The Almighty gives the people a sign through me. "

He leads the people away. Moses remains desperate. He realizes that his conception of God is only an illusion and that God cannot be grasped by humans. Desperately he calls:

O word, you word that I miss! "

Schoenberg Moses.png

Third act (fragment)

Only scene

Aron is led in front of Moses in chains. He accuses him of having falsified the divine thought through images and miracles. He explains to him once again his idea of ​​a single God who cannot be represented in pictures and words.

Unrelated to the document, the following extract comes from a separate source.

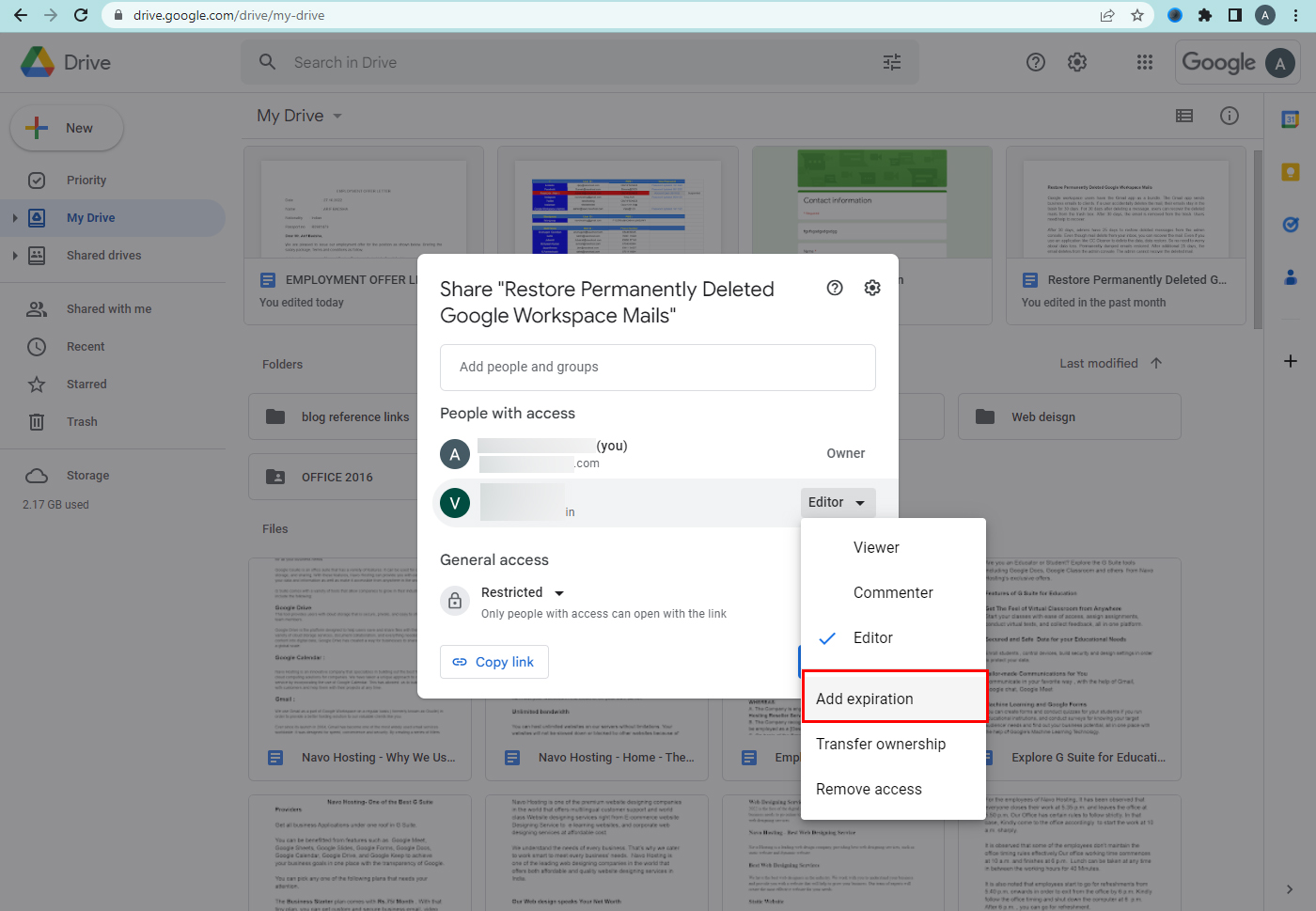Click the search options filter icon

point(892,62)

Some warriors now want to execute Aron, but Moses orders his release with the words:

Live if you can.

Released, Aron falls dead to the ground. Moses urged the people to stay in the desert forever. There it is unchallenged and invincible.

Discography (selection)

film records

literature

  • Arnold Schönberg: Moses and Aron. Piano reduction, B. Schott's Sons, Mainz, o.Jg.
  • Paul Griffith, Gerd Uekermann: Analysis in the supplement to the recording under Solti, 1985
  • Christian Martin Schmidt : Schönberg's opera Moses and Aron. Analysis of the diastematic, formal and music-dramatic composition . B. Schott's Sons, Mainz 1988, ISBN 3-7957-1796-5
  • Klaus Schulz (ed.): Moses and Aron, opera by Arnold Schönberg . Program for the new production, Munich, 1982
  • Karl H. Wörner: God's Word and Magic, the opera "Moses and Aron" by Arnold Schönberg . Lambert Schneider Publishing House, Heidelberg 1959
  • Jan Assmann : The thorn bush scene in Schönberg's opera Moses and Aron , in: ders., Exodus. The Old World Revolution. Munich 2015. pp. 163–167.

Web links

Commons : Moses and Aron  - Collection of images, videos and audio files

Individual evidence

  1. Paul Griffith and Gerd Uekermann, in: Supplement to Moses and Aron under Solti, p. 29.
  2. ^ Text by Arnold Schönberg, quoted from Gerd Uekermann, in: Supplement to Moses and Aron under Solti, Decca 1985, p. 29.
  3. Complete quote from Schönberg in Gerd Uekermann, in: Supplement to the recording under Solti, Decca 1985, p. 37.
  4. Tages-Anzeiger: The sound that is no longer missing - Schönberg Opera completes [1]
  5. Stefan Strecker: The God of Arnold Schönberg: Views through the opera Moses and Aron, page 126 online
  6. ^ A b Christian Martin Schmidt: Schönberg's opera Moses and Aron . Schott 1988, p. 129.